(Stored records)
========================================

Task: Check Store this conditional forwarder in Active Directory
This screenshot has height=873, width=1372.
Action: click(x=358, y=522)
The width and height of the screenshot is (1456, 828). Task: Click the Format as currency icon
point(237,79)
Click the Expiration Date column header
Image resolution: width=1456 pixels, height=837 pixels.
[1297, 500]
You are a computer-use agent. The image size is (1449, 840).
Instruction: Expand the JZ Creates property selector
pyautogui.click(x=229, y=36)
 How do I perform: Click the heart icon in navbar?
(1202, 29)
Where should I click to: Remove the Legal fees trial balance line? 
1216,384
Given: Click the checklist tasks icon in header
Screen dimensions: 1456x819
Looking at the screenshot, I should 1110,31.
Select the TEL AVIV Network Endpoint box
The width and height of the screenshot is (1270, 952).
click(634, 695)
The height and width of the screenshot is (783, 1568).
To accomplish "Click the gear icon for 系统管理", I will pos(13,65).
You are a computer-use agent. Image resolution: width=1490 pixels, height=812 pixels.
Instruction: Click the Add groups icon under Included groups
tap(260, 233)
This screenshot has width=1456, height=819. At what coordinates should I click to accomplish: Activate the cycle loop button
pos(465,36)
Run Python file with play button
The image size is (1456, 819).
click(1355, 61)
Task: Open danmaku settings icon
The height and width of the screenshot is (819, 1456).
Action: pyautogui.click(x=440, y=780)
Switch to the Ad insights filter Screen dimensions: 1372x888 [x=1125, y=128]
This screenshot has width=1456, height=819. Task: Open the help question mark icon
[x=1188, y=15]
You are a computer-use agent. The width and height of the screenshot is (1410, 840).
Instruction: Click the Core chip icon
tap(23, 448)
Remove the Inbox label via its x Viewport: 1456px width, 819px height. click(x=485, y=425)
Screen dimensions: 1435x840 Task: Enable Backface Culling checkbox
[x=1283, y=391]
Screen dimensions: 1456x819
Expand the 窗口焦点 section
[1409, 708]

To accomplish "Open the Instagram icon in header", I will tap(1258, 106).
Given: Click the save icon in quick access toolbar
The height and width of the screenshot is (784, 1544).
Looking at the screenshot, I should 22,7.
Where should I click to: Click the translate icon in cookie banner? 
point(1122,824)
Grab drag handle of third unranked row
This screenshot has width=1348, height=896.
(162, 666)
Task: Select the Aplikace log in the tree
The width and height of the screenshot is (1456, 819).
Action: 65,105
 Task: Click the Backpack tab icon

========================================

# [Work task]
In the records above, the line with "Remove the Inbox" marks the start and the line with "Given: Click the save" marks the end; copy that stretch exactly, both lines included, and nothing else.

# [Written answer]
Remove the Inbox label via its x Viewport: 1456px width, 819px height. click(x=485, y=425)
Screen dimensions: 1435x840 Task: Enable Backface Culling checkbox
[x=1283, y=391]
Screen dimensions: 1456x819
Expand the 窗口焦点 section
[1409, 708]

To accomplish "Open the Instagram icon in header", I will tap(1258, 106).
Given: Click the save icon in quick access toolbar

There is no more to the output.